There had been speculation for a while that he and Sir Alex Fergusson were not getting on like besties, but nobody really believed that Man Utd could cope without this icon of world football. He scored goals, won matches, stepped up on the big occassion, ran miles every match and led the team fantastically.
As he eventually did exit the club, there was a refrain which kept appearing at news conferences and pub discussions. “Nobody is bigger than the team”.
It’s the same as when Robbie left Take That, or Nicole left the Pussycat Dolls, or the Prime Minister retires, or Zyan left One Direction.
OK. Bad example.
The cause is the bigger thing.
No matter how big a personality, the cause is bigger. And if it isn’t then the cause was pretty small in the first place.
As we open another letter from Paul to a church (this time in a city called Philippi) we find him writing from prison…yet he is still pretty happy about life.

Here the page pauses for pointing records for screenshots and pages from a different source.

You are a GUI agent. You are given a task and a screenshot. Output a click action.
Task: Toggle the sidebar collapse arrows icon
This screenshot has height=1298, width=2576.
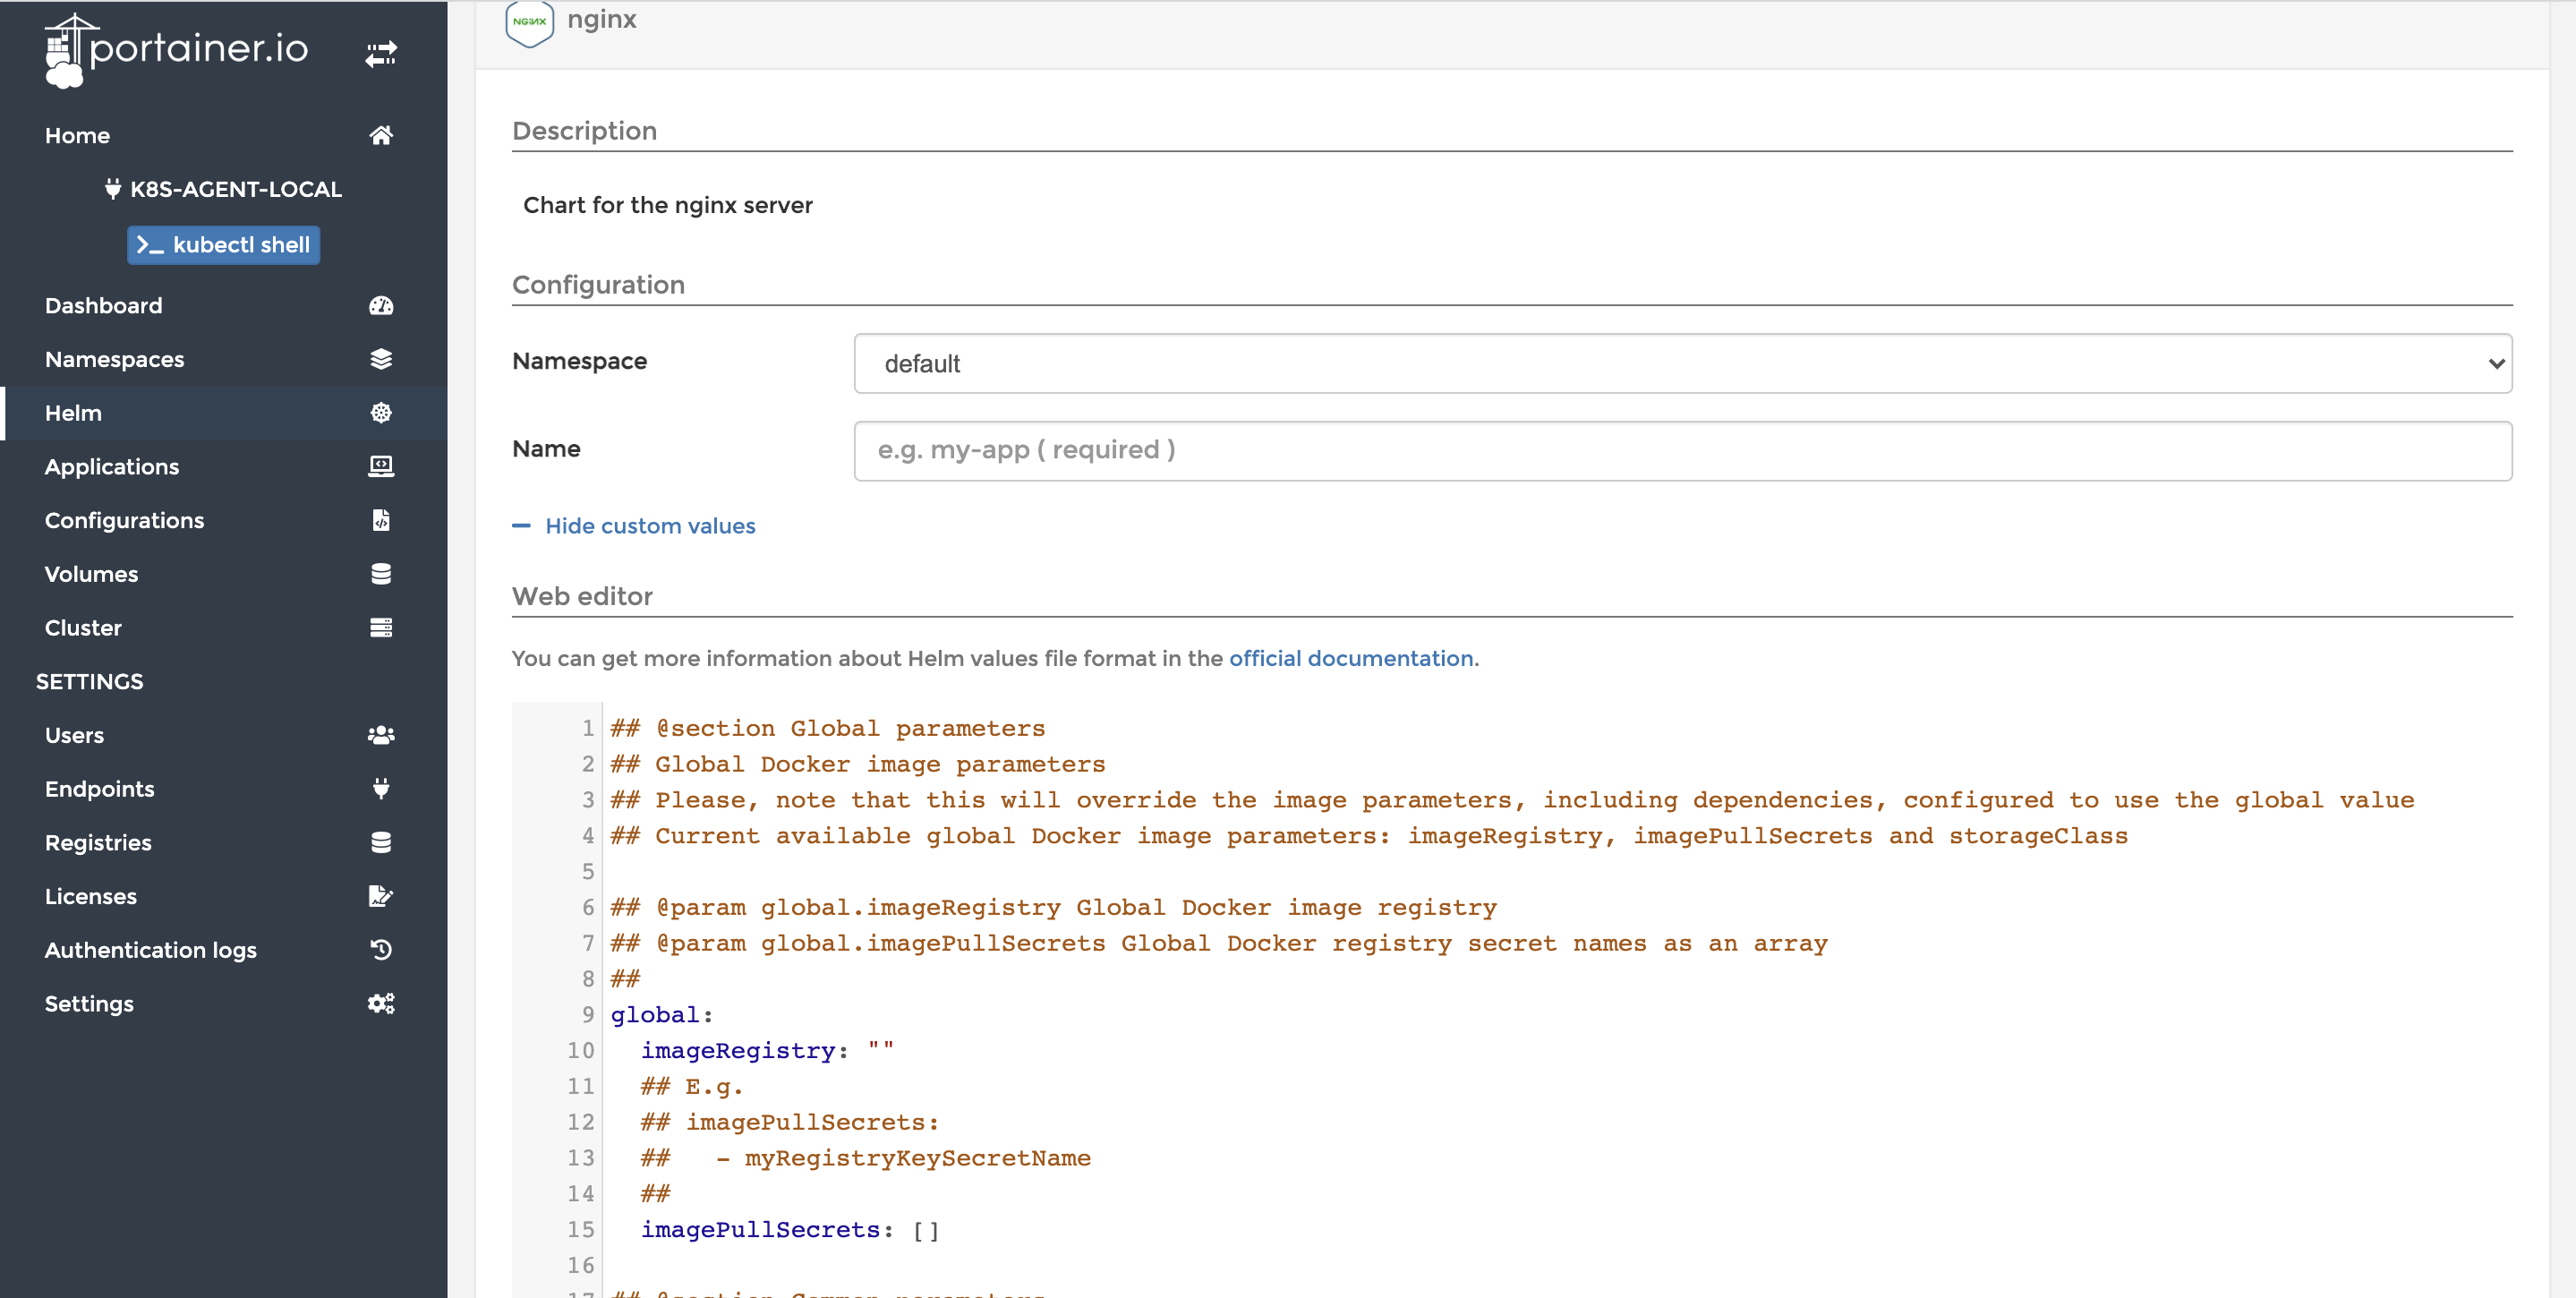tap(381, 53)
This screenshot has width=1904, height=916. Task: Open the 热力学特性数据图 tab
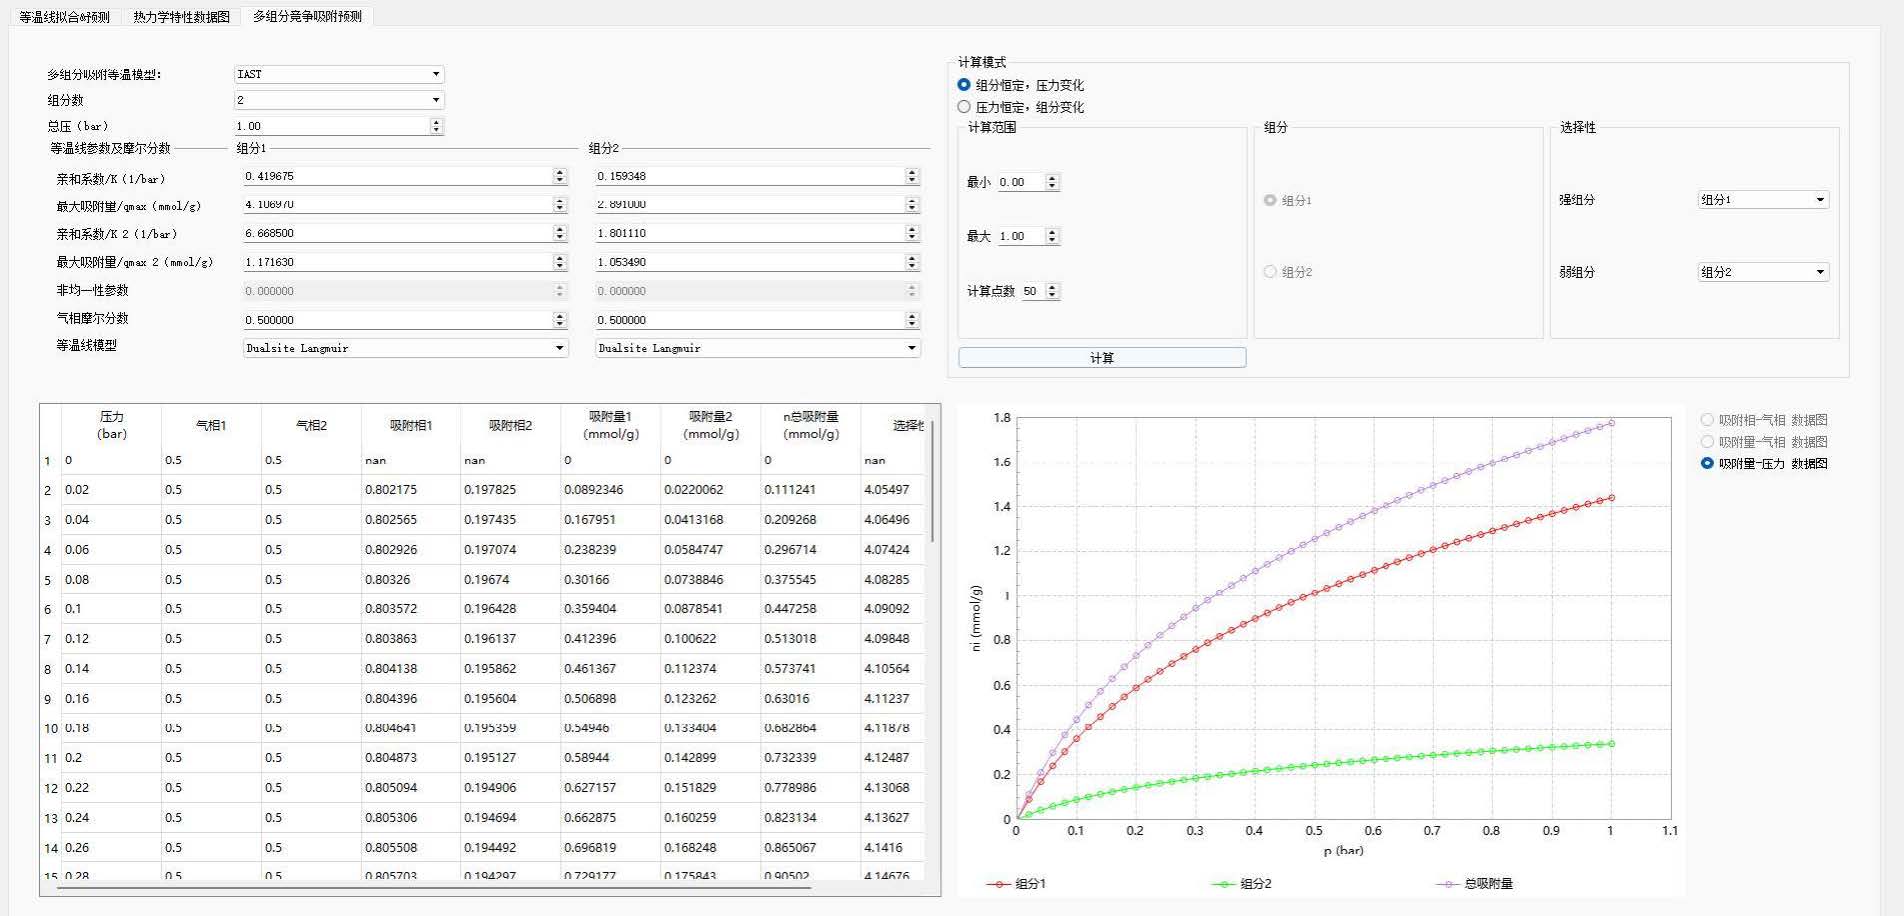click(181, 17)
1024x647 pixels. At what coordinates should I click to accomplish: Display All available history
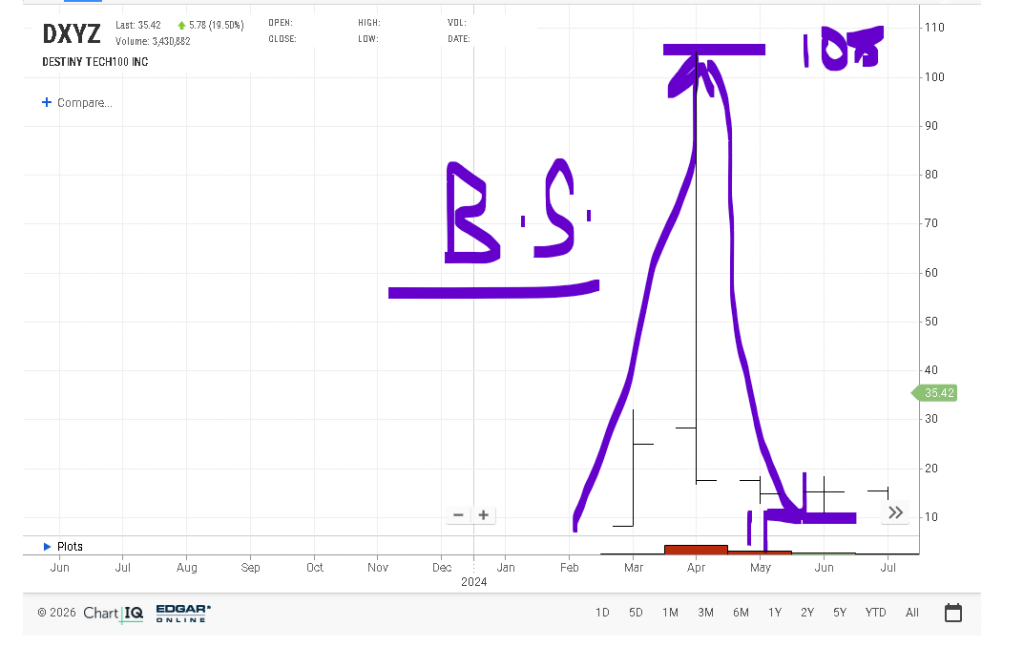coord(912,613)
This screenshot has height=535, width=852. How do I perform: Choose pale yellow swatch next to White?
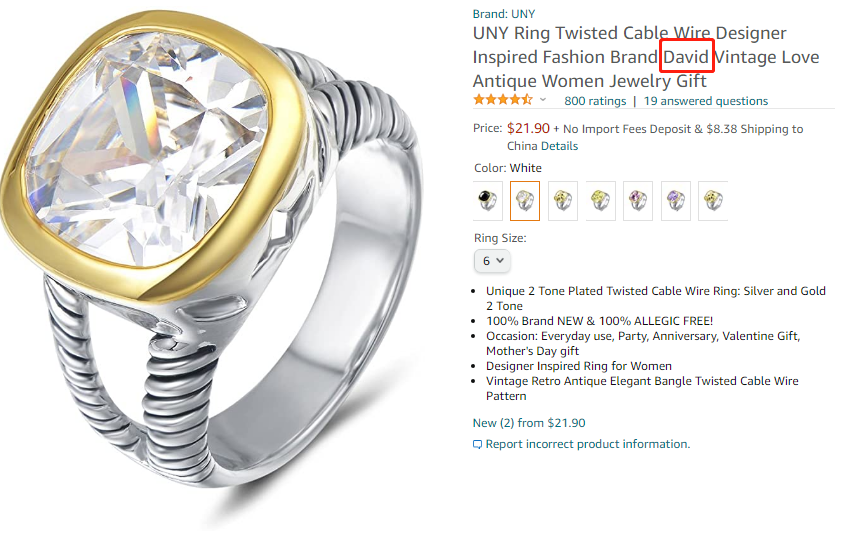[x=563, y=201]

He is chained to a Roman guard, yet he speaks about the joy, contentment and even gratitude which he feels. He tells the church, who would of course be concerned for his welfare, that they don’t need to worry, because he is able to serve the Kingdom from prison. He might be in chains, but that is too small an inconvenience for him to stop showing people the grace of God and sharing the good news that Jesus loves us and has defeated death.
The cause is the bigger thing.
Remembering this when you have a bad day at work, or get a bit of grief from your mates for your faith, or look in horror at your bank account is not always easy – but it is Paul’s challenge to us. In whatever circumstances, are we able to give thanks and live for the greater cause?